Can there be anything more reprehensible than the recent spectacle of haredi Orthodox Jewish boys wearing yellow stars of David and striped black-and-white concentration camp uniforms at a demonstration in Jerusalem? Offended by Israeli authorities' efforts to curtail abuse of women and girls in haredi neighborhoods, the demonstrators desecrated the memory of the more than 1.5 million Jewish children whose suffering and death will be remembered on Jan. 27 at the United Nations' annual Holocaust commemoration. "This protest," said one of the rally's organizers, "reflects the Zionists' persecution of the haredi public, which we see as worse than what the Nazis did."

The image of one particular boy at the demonstration raising his hands in mock surrender to re-enact the famous photograph of a Jewish child being rounded up in the Warsaw Ghetto struck a personal chord in me. Sixty-nine years ago, another Jewish boy named Benjamin was living with his parents in the Polish city of Sosnowiec. The month before, this boy, my brother, had turned 5. He was a smart, good-hearted, innocent child who had never done any harm to anyone. But he had already been sentenced to death.

President Franklin D. Roosevelt and British Prime Minister Winston Churchill knew that Benjamin and virtually every other Jewish child in Nazi-occupied Europe were about to be brutally murdered. On Dec. 17, 1942, the United States, Great Britain and the USSR had condemned the German government's "bestial policy of cold-blooded extermination" of Jews in Nazi-occupied Europe. Yet Benjamin's fate was not a priority for any government.

Even in the midst of World War II, if the United States, Great Britain, Canada and Australia had announced a willingness to give refuge to Jewish children, Benjamin might still have had a chance.

Instead, after Gerhard Riegner, the director of the Geneva office of the World Jewish Congress, sent a telegram through U.S. diplomatic channels in Switzerland in January 1943 reporting that 6,000 Jews "are killed daily" in Poland, and Romanian Jews are being murdered under dire circumstances, Secretary of State Cordell Hull instructed the American legation in Bern to no longer accept such "private messages."

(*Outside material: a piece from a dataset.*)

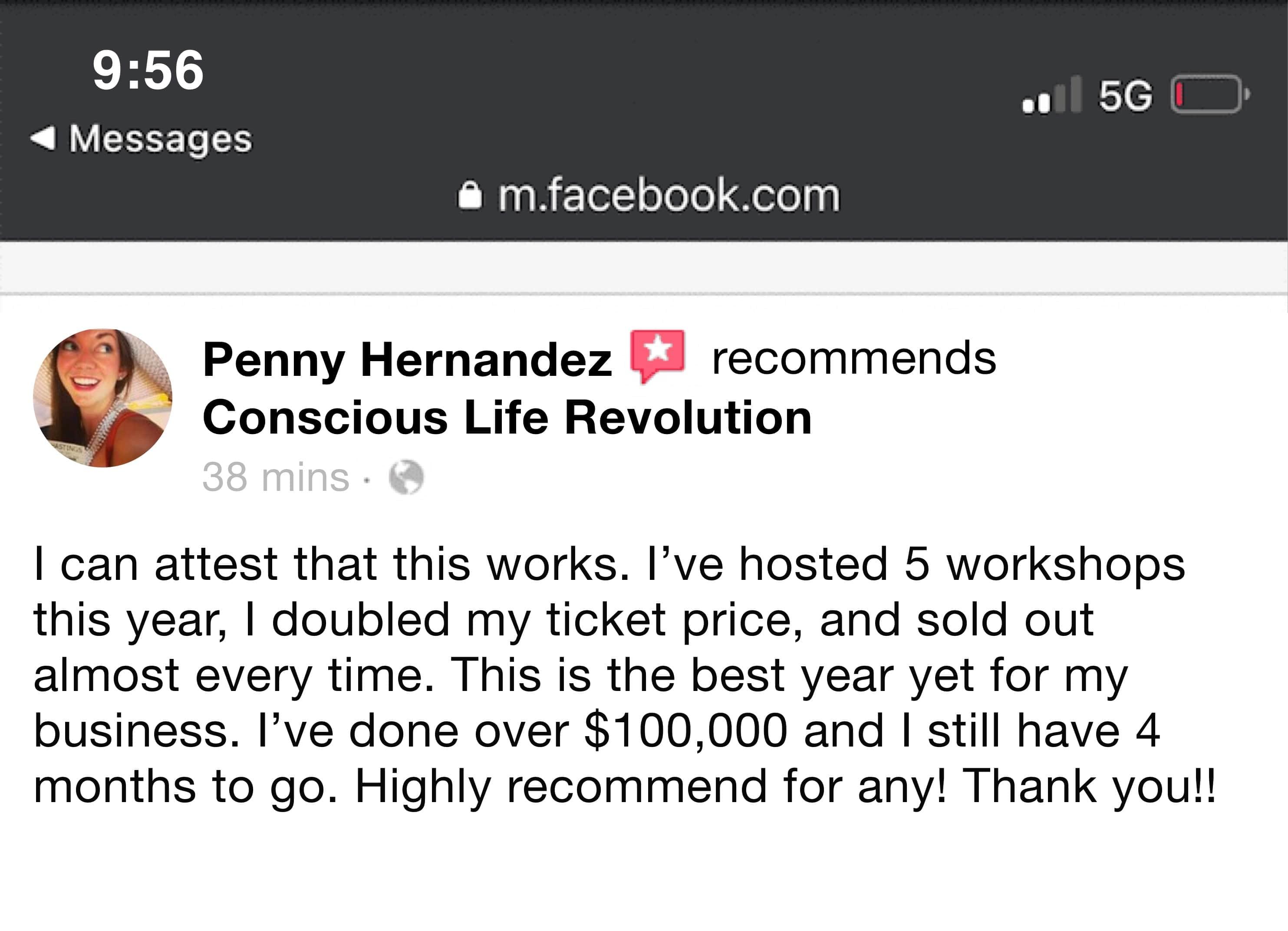Tap the globe public visibility icon
This screenshot has width=1288, height=931.
tap(406, 477)
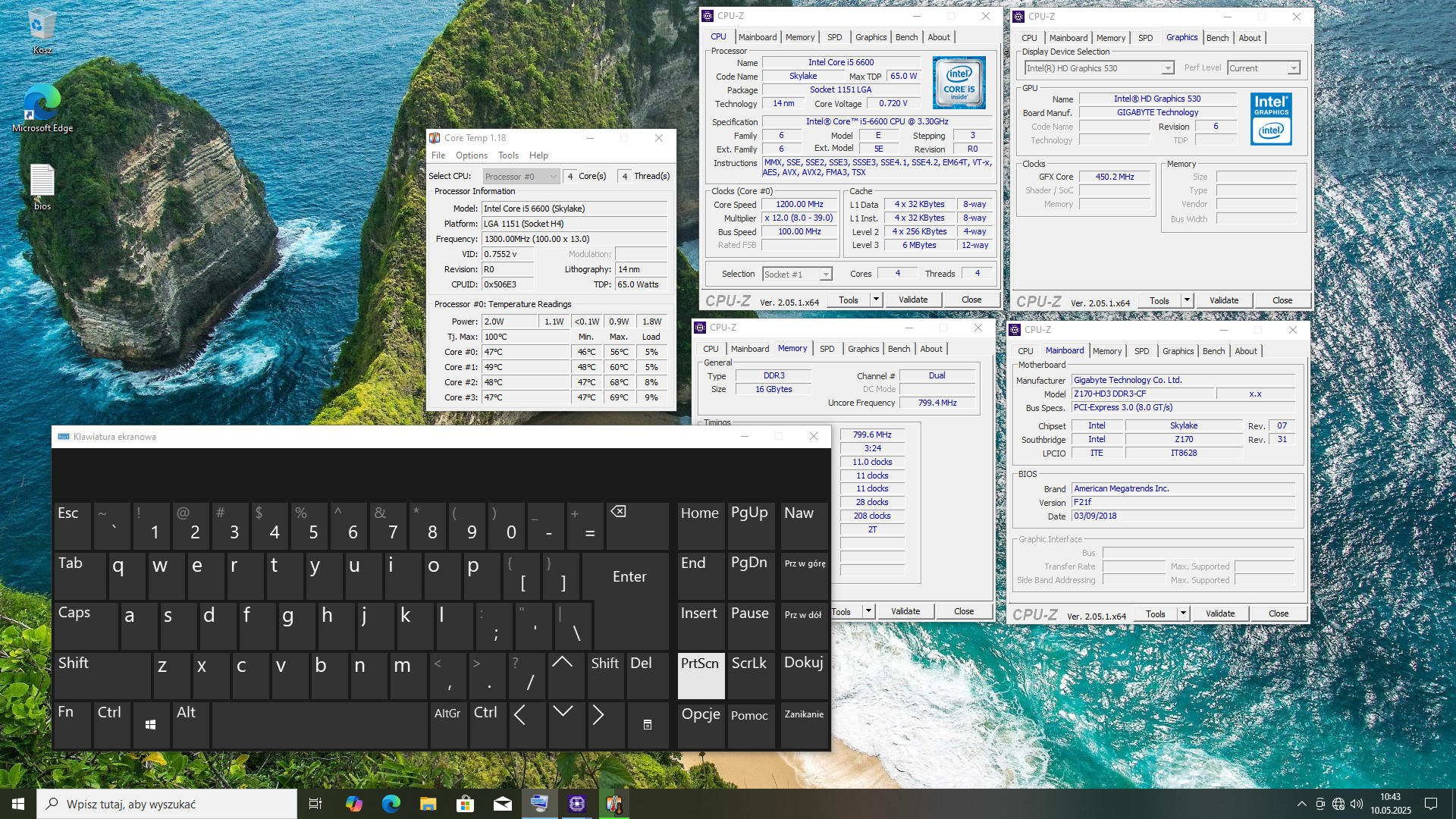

On an August night in 1943, Benjamin arrived at Auschwitz with his parents and grandparents. In her memoirs, our mother recalled her final moments with her child: "One SS man was standing in front of the people and he started the selection. With a single movement of his finger, he was sending some people to the right and some to the left."

Benjamin went with his father. "Something that will haunt me to the end of my days occurred during those first moments. As we were separated, our son turned to me and asked, 'Mommy, are we going to live or die?' I didn't answer his question."

Benjamin, his father and my grandparents were murdered that night in the gas chambers. Since my mother's death in 1997, he has existed in me. I see his face in my mind, try to imagine his voice, his fear as the gas chamber doors slammed shut. If I were to forget him, he would disappear.

The hundreds of thousands of children killed in subsequent genocides in Rwanda, Darfur and the former Yugoslavia fared no better. The 1948 Convention for the Prevention and Punishment of the Crime of Genocide was supposed to protect them. So was the 1990 Convention on the Rights of the Child, to which Rwanda, Serbia and the Sudan are all parties, which affirmed that "every child has the inherent right to life." Their mutilated corpses, hacked by machetes in Rwanda or buried in mass graves in Bosnia, epitomize the international community's failure to live up to this fundamental aspiration.

My brother and every other child murdered in any genocide deserve to be remembered as fragile flames extinguished in tsunamis of hatred, intolerance and bigotry. Exploiting their memory to score cheap political points is obscene.

Menachem Z. Rosensaft, the son of two survivors, is general counsel of the World Jewish Congress and vice president of the American Gathering of Jewish Holocaust Survivors and Their Descendants.